Friends and family loans can be great resources to help your business start and grow. But there are the obvious pitfalls of dealing with family when it comes to money and your business. The main thing I advise my clients on when taking money for their business from F&F is from the get-go to be clear, separate family issues from business issues and keep them separate, and get every agreement in writing: are the funds a loan, or a purchase of equity; what kind of input will you allow the F&F to give to your business; what’s the exit strategy, if any.

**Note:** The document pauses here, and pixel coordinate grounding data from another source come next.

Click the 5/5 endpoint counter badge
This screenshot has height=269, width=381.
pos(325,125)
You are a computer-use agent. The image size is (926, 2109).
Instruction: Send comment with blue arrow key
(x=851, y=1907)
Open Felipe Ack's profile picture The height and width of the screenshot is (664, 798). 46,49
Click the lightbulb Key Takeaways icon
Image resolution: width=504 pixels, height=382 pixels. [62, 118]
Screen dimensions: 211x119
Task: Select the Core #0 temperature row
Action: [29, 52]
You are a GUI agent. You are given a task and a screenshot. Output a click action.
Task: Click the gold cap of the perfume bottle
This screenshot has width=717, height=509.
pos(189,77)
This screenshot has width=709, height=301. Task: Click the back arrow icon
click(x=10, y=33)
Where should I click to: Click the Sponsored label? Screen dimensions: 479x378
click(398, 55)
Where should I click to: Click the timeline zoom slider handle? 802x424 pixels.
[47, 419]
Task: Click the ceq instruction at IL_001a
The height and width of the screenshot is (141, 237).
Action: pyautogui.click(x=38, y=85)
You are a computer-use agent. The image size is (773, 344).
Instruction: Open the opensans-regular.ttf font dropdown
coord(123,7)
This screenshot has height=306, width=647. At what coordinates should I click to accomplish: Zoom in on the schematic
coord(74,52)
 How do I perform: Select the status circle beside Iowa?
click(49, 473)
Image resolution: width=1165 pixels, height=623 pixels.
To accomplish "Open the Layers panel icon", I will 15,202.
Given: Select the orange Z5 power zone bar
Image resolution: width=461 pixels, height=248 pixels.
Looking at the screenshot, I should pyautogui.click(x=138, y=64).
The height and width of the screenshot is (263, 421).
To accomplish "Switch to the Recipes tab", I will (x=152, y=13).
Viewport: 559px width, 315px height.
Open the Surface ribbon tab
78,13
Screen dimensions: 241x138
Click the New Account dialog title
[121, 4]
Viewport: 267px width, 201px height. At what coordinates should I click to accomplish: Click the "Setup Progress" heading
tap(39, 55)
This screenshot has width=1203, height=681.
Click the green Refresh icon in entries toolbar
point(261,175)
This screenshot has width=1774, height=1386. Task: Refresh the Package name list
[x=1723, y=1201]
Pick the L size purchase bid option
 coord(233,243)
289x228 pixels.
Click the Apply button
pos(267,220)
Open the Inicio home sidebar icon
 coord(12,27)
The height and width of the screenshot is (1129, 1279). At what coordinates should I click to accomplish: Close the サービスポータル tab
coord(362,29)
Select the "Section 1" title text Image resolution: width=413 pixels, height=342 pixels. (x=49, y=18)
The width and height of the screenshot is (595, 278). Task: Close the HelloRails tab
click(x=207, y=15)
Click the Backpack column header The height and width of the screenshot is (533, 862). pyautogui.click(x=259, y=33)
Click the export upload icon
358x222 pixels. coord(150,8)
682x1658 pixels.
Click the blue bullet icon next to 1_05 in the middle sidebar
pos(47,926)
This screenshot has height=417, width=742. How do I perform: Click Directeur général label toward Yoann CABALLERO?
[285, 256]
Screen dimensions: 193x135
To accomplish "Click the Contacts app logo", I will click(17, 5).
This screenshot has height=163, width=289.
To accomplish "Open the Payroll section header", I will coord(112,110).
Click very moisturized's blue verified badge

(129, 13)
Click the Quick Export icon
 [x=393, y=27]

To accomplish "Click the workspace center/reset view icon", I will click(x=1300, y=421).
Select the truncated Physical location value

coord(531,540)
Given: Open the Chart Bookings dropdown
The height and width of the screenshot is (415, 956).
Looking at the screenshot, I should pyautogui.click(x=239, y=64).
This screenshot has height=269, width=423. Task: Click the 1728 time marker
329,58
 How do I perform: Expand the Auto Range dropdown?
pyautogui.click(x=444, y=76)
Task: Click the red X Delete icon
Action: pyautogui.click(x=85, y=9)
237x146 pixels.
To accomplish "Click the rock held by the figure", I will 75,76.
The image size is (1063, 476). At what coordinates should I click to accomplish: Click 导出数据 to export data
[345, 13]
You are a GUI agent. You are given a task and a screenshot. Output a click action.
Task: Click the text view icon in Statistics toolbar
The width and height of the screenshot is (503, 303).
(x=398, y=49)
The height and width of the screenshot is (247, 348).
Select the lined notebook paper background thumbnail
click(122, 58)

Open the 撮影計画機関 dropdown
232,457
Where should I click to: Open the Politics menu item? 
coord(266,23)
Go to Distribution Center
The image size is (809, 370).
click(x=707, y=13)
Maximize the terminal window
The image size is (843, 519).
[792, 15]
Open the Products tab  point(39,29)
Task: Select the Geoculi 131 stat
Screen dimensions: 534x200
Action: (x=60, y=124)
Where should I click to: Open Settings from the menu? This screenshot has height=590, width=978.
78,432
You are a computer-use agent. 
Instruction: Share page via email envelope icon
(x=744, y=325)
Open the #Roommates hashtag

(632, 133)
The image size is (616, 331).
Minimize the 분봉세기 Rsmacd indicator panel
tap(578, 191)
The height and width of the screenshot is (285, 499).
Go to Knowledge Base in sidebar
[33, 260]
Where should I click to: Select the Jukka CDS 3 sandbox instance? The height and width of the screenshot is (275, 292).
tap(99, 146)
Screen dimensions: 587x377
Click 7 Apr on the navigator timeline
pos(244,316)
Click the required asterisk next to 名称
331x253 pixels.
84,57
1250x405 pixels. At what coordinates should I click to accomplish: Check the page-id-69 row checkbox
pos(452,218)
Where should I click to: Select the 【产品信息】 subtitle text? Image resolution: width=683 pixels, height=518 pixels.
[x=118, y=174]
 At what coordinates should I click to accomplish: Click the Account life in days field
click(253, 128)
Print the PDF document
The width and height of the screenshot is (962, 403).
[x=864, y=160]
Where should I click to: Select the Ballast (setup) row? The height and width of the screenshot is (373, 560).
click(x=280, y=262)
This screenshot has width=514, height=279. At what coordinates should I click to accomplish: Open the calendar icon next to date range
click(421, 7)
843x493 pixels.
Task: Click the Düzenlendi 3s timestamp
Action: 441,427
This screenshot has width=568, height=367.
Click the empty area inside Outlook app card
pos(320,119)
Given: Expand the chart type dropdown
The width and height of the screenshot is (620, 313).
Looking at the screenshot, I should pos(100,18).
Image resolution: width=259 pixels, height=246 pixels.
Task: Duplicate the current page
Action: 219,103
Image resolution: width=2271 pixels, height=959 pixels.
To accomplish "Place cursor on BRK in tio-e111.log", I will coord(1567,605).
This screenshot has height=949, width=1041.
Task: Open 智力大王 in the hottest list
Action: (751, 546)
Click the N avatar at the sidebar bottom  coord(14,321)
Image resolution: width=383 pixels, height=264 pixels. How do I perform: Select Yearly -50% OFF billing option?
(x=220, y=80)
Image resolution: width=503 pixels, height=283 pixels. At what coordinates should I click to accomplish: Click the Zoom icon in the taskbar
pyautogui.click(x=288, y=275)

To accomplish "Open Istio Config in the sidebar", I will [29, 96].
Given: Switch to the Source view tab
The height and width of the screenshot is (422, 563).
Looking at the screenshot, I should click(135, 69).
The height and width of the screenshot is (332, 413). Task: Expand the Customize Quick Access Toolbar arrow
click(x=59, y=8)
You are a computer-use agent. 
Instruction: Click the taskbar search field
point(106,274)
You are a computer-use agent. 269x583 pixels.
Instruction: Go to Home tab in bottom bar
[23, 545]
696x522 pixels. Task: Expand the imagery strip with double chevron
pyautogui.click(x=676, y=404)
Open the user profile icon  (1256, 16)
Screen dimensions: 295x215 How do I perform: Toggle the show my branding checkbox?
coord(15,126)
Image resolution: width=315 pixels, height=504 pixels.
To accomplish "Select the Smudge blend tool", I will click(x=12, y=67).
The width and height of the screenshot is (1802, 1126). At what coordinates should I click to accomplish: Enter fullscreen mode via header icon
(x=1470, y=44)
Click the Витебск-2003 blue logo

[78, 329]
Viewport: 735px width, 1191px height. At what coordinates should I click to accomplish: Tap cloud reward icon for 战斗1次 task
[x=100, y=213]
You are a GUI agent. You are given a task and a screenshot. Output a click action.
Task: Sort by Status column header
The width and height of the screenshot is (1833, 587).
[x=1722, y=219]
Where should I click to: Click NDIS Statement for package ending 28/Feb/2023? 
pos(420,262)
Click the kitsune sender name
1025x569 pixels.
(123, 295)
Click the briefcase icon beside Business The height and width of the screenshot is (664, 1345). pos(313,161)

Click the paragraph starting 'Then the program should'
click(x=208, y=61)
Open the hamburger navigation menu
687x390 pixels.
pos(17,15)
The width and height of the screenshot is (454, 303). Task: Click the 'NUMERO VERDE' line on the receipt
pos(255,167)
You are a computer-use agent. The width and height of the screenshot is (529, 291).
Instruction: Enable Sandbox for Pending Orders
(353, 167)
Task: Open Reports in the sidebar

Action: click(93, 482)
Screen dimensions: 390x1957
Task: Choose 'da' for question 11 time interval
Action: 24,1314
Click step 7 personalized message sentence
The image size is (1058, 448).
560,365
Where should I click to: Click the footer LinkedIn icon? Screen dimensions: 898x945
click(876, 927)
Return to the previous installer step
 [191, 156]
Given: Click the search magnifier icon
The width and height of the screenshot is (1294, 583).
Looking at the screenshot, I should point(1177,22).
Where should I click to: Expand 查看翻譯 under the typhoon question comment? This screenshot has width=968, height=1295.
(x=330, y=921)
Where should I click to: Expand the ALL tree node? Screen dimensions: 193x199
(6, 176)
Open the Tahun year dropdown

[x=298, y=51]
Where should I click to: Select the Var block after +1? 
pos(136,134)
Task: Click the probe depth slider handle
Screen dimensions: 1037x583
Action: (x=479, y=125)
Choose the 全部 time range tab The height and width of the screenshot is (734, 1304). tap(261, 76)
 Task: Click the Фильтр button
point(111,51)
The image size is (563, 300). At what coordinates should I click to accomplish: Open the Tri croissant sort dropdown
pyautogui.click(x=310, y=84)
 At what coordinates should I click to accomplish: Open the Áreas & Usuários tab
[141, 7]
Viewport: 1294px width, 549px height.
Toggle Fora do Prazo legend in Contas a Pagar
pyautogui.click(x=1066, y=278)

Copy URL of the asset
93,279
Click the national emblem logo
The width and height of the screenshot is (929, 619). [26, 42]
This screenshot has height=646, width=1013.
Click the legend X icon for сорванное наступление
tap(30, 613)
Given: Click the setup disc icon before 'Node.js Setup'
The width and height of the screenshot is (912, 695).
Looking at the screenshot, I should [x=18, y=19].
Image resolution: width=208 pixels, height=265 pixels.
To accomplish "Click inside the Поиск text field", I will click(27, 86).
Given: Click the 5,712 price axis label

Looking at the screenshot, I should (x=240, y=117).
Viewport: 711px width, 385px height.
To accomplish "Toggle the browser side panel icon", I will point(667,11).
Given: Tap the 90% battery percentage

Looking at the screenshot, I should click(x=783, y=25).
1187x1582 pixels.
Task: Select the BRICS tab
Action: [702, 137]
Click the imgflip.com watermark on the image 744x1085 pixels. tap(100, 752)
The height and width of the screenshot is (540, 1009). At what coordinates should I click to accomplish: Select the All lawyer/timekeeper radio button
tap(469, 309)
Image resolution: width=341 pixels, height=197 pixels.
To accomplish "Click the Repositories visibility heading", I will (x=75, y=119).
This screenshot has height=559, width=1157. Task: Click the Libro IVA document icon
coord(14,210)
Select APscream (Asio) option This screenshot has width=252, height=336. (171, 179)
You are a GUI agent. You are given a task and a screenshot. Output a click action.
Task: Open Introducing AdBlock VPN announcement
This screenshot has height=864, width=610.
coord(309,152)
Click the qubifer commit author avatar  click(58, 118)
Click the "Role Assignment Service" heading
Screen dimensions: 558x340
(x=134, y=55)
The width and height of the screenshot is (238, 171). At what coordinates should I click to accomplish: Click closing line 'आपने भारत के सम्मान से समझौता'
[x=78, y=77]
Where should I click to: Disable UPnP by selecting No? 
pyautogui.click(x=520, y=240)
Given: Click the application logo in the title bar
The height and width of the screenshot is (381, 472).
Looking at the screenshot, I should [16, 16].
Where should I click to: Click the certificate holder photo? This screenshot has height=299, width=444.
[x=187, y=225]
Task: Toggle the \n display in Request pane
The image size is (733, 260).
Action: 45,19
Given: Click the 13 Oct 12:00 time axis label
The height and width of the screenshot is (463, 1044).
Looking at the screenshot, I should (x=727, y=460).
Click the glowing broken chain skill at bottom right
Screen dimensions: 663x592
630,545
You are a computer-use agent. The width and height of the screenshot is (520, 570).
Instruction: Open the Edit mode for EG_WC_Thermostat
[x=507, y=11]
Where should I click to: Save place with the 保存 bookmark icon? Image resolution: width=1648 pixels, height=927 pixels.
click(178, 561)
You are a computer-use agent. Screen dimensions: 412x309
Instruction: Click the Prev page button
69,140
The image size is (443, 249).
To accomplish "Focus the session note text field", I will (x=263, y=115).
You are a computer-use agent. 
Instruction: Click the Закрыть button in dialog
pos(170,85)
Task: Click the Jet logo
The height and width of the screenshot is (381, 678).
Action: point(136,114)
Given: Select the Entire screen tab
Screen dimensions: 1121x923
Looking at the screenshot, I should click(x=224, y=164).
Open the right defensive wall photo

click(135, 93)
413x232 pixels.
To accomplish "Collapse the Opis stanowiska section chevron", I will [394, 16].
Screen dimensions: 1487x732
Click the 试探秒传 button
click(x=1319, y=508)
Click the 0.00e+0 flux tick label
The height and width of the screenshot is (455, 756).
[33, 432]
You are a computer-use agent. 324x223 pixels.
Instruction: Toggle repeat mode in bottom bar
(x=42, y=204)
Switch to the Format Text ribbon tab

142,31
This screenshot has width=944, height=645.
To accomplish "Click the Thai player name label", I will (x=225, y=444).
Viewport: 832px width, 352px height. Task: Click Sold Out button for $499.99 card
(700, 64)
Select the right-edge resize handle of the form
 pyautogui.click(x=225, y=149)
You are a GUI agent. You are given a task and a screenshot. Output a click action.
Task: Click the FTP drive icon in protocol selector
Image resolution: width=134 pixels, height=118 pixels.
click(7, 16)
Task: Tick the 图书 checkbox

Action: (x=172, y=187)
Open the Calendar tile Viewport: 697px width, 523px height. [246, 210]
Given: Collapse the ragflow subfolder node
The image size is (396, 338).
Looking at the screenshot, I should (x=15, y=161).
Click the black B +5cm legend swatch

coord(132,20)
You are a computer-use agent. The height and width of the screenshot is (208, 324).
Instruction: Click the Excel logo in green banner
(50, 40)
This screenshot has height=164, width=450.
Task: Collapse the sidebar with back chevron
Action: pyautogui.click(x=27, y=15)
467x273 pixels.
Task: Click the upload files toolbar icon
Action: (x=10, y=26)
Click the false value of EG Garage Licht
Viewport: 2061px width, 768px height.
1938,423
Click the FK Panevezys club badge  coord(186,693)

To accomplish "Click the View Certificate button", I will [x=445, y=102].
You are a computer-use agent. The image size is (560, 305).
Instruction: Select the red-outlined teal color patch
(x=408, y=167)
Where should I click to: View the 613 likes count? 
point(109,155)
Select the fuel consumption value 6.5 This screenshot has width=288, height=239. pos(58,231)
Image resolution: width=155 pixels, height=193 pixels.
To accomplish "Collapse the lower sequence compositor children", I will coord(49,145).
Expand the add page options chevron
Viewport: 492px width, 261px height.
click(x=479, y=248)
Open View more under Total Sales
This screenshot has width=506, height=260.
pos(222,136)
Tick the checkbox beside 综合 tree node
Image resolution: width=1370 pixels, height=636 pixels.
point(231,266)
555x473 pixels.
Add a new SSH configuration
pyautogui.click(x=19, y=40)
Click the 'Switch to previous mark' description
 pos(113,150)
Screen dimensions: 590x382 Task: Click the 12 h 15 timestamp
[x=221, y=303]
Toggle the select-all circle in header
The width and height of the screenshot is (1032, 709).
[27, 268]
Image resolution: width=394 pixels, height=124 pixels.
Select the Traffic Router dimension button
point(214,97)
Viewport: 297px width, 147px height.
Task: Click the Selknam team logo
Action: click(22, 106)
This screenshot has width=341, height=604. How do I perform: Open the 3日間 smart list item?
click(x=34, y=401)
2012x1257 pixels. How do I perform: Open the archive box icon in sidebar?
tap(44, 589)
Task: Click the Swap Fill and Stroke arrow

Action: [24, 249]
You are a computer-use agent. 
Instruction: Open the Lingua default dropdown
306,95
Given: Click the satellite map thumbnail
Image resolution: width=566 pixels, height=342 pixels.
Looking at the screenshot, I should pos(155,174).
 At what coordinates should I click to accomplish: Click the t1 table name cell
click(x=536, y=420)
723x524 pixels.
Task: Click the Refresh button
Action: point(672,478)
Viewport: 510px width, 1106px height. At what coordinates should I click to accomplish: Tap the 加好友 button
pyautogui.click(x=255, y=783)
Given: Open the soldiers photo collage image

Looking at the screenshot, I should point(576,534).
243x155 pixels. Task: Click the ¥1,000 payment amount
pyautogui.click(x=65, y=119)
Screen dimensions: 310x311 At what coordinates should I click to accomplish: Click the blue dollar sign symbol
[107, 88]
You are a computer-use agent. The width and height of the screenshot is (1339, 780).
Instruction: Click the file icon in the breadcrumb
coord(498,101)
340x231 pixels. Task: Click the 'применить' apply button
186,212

Family loans have been the demise of many a business and relationship. Your Uncle Bob that “gave” you $100,000 to expand your business may not have heard you ask for a “loan” but thought instead he was buying a part of your business. When the business is sold, or when you hopefully have the funds to pay him back, he may wonder why he isn’t sharing in the profitability of the business instead. An unpapered loan can also create havoc when a family lender dies. How does the estate handle the money you owe them, and how does it even know about it? That’s money his heirs are entitled to, but if the note is not in Uncle Bob’s papers, they may not find out about the debt when probating his estate.
Alternatively, if Uncle Bob was telling his family that he “owned” part of your business, his estate and heirs may show up at your office looking for their “shares” of the business, including profits that they may perceive you weren’t paying to Uncle Bob all this time. You can imagine the Thanksgivings I’ve heard about in some of these situations.